Stored data:
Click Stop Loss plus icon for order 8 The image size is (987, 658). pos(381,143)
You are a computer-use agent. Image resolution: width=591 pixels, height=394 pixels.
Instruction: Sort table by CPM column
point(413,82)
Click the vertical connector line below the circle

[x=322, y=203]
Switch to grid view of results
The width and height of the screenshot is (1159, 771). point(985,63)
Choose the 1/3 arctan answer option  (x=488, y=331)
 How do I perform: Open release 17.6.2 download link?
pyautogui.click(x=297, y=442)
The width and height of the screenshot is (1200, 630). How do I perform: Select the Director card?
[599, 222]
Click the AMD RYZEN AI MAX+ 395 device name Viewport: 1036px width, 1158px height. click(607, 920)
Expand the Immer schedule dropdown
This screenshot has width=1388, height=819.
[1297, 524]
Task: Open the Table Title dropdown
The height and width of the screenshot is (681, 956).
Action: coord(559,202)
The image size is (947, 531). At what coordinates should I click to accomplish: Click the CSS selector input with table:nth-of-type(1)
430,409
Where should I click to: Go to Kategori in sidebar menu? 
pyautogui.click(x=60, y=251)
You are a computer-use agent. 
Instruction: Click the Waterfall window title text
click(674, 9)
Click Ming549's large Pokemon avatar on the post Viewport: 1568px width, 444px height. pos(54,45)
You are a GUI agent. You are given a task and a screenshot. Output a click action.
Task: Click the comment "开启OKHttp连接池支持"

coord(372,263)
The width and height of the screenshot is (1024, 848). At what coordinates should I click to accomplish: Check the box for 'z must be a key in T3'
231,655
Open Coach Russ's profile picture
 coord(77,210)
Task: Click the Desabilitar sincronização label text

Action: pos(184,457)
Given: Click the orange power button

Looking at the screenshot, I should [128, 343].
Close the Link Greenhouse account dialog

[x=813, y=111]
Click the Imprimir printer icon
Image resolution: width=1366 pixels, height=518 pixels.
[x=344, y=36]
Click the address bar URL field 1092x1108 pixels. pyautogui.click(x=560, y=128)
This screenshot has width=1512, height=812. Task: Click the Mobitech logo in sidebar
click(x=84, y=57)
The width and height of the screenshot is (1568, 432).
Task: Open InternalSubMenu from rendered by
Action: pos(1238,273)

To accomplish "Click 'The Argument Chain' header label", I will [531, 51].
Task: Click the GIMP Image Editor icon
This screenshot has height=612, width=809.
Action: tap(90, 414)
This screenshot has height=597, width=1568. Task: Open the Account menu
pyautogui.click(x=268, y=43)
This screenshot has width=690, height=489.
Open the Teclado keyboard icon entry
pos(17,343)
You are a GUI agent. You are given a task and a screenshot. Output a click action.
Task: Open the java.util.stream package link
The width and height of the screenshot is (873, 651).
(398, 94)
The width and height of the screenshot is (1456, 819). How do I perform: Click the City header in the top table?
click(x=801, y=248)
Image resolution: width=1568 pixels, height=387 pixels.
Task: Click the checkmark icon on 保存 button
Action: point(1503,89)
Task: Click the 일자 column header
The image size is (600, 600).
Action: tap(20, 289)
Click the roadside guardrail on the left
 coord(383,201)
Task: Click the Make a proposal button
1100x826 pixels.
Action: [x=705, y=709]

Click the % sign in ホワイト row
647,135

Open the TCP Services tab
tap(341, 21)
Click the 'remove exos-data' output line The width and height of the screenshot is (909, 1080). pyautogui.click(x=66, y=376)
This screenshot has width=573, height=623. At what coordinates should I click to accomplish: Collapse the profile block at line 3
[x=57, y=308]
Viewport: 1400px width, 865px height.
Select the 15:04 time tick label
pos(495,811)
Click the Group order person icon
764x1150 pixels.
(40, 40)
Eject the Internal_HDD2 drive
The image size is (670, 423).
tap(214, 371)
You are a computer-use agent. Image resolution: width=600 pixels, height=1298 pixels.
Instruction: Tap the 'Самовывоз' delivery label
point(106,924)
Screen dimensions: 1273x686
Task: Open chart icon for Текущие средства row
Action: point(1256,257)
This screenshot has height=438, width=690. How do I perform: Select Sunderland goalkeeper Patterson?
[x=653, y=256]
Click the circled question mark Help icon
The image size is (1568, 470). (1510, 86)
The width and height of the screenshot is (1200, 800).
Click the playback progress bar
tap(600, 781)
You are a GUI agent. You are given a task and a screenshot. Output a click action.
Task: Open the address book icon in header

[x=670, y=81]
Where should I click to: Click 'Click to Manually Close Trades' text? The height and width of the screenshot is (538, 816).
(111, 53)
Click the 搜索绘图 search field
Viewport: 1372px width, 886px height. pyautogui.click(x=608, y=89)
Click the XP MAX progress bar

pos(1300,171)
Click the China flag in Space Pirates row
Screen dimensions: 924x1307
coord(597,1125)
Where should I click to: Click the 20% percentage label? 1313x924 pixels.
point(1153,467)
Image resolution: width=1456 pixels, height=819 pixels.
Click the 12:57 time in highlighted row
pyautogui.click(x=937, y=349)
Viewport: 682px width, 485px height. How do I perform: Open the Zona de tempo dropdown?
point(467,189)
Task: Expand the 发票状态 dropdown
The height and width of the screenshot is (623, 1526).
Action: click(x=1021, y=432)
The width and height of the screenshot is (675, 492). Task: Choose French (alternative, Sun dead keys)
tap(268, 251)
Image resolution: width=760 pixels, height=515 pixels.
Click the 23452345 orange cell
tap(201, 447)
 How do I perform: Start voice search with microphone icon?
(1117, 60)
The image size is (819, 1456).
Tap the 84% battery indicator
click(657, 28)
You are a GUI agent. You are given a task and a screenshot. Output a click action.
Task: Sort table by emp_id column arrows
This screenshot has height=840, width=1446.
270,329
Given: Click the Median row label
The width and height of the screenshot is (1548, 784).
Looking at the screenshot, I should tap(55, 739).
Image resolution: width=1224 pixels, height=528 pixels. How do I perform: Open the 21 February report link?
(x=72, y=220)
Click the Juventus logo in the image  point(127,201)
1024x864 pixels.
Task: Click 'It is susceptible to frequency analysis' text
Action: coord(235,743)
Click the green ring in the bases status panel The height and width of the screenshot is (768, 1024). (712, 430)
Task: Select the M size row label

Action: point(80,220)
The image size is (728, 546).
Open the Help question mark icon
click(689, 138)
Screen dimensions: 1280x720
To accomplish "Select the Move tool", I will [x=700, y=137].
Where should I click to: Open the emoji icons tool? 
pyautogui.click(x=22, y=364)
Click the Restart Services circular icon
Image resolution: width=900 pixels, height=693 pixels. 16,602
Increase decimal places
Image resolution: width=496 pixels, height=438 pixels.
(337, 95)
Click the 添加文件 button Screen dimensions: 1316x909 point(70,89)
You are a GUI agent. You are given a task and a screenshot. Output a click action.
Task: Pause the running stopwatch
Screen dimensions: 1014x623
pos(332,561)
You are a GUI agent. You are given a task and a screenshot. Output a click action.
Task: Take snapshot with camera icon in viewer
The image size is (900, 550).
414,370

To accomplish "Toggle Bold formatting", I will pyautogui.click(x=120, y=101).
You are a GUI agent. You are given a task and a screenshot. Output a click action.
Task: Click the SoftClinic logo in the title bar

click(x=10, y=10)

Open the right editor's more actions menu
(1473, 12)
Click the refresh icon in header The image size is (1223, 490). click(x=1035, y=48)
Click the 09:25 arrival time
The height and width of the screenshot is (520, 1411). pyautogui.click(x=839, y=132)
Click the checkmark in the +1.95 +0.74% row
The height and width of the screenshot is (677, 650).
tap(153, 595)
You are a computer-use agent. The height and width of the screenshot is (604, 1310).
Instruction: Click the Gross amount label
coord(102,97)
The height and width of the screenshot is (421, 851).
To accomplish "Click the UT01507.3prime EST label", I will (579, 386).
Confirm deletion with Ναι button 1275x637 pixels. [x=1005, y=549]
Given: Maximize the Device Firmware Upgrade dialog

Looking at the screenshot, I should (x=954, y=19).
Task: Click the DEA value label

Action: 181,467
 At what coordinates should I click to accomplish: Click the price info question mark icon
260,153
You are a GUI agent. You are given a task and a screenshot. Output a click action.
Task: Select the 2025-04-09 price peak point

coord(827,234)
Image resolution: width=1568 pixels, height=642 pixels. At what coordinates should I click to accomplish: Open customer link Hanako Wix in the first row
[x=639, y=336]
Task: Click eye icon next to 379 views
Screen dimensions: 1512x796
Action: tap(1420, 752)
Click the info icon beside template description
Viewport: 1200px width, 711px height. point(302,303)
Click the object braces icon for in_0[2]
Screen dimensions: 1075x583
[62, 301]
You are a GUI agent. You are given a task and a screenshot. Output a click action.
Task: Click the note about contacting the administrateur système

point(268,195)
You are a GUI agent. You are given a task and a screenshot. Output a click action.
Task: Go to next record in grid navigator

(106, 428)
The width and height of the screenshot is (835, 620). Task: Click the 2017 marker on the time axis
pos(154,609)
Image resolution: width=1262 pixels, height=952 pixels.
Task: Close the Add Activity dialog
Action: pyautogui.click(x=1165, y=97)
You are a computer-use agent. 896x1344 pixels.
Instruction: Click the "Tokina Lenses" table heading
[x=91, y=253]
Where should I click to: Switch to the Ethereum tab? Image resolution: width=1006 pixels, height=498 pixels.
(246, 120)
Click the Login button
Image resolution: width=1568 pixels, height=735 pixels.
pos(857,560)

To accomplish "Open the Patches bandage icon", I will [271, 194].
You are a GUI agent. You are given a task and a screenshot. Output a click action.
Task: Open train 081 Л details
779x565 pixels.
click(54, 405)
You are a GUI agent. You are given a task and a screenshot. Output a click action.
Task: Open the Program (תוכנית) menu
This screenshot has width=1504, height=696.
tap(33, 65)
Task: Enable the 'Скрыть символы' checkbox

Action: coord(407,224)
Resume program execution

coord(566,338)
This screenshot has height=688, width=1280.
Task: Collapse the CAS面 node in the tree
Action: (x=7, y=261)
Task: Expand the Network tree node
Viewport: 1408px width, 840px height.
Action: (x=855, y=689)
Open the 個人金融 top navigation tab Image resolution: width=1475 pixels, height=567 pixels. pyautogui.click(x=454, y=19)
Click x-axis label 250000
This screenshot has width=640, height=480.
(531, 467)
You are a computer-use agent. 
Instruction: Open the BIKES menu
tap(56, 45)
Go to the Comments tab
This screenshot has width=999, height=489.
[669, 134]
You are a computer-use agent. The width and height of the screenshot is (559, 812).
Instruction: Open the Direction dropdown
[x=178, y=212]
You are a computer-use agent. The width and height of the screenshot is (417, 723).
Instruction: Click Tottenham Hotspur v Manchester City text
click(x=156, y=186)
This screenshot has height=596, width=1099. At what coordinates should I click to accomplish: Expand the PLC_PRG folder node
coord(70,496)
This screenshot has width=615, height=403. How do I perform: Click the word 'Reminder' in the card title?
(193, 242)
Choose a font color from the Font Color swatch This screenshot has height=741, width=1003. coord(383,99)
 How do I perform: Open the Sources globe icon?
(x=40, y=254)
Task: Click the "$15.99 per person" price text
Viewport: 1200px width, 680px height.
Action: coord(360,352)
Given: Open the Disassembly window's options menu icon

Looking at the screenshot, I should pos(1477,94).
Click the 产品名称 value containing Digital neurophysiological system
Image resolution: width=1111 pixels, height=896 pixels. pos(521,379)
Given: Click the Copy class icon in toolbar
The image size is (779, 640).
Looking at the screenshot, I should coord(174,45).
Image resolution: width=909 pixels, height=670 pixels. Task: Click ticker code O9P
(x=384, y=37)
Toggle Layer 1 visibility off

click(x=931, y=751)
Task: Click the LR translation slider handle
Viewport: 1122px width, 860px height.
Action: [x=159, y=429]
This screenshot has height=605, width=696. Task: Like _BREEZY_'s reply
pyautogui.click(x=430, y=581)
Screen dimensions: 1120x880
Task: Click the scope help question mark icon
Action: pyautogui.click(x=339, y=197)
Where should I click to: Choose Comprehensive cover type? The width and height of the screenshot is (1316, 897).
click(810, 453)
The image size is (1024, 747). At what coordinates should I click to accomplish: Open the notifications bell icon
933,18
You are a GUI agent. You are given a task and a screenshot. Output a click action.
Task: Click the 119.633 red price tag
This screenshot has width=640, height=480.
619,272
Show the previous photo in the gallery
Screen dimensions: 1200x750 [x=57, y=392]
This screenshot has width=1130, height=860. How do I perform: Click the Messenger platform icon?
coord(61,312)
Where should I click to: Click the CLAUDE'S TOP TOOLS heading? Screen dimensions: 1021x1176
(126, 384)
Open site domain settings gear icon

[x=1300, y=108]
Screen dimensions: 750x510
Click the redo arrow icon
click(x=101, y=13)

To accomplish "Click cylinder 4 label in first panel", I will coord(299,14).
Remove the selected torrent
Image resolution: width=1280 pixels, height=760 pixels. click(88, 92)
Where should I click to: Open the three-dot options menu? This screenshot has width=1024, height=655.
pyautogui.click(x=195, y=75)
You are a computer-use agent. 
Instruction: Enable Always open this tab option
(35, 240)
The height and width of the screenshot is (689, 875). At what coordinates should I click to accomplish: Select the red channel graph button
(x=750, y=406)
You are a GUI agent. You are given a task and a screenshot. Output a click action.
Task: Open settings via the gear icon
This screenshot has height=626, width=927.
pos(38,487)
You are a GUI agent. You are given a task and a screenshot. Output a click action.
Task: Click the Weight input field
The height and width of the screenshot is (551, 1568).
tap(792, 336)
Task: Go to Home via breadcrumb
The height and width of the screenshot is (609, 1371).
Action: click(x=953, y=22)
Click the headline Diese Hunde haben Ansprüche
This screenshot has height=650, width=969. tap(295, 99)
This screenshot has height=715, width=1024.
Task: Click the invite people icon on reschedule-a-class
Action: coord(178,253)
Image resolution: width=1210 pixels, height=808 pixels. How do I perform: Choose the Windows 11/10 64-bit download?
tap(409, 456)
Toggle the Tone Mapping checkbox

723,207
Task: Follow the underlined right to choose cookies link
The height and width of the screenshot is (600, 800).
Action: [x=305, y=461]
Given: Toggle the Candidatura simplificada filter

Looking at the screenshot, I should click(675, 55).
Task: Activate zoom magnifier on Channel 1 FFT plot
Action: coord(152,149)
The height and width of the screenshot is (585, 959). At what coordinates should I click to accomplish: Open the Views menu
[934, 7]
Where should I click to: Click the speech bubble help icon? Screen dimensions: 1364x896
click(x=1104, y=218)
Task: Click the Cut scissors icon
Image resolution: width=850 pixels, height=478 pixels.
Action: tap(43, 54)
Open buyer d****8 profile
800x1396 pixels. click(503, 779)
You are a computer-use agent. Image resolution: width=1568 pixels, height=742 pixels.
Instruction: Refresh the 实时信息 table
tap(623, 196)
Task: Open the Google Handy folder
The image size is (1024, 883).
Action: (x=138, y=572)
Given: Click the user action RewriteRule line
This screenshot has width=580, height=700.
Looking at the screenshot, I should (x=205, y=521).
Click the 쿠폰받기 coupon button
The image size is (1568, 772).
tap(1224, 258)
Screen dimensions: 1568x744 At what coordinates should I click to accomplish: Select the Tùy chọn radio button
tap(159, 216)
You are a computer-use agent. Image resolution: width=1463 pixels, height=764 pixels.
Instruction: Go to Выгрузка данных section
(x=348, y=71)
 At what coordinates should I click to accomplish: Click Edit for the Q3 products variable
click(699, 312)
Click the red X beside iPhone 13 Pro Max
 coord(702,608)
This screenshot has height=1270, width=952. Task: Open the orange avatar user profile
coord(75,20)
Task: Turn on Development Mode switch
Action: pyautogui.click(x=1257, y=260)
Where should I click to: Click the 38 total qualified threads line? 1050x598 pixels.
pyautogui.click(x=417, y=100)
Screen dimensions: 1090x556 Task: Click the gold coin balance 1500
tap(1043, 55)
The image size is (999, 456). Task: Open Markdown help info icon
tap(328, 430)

* WHAT YOU HAVE TO DO:
Gather every line from the entries above where the word "will" appears, and copy them.

* TASK RESULT:
To accomplish "Click 'The Argument Chain' header label", I will [531, 51].
To accomplish "Select the Move tool", I will [x=700, y=137].
To accomplish "Toggle Bold formatting", I will pyautogui.click(x=120, y=101).
To accomplish "Click the UT01507.3prime EST label", I will (579, 386).
To accomplish "Open the Patches bandage icon", I will [271, 194].
To accomplish "Click cylinder 4 label in first panel", I will coord(299,14).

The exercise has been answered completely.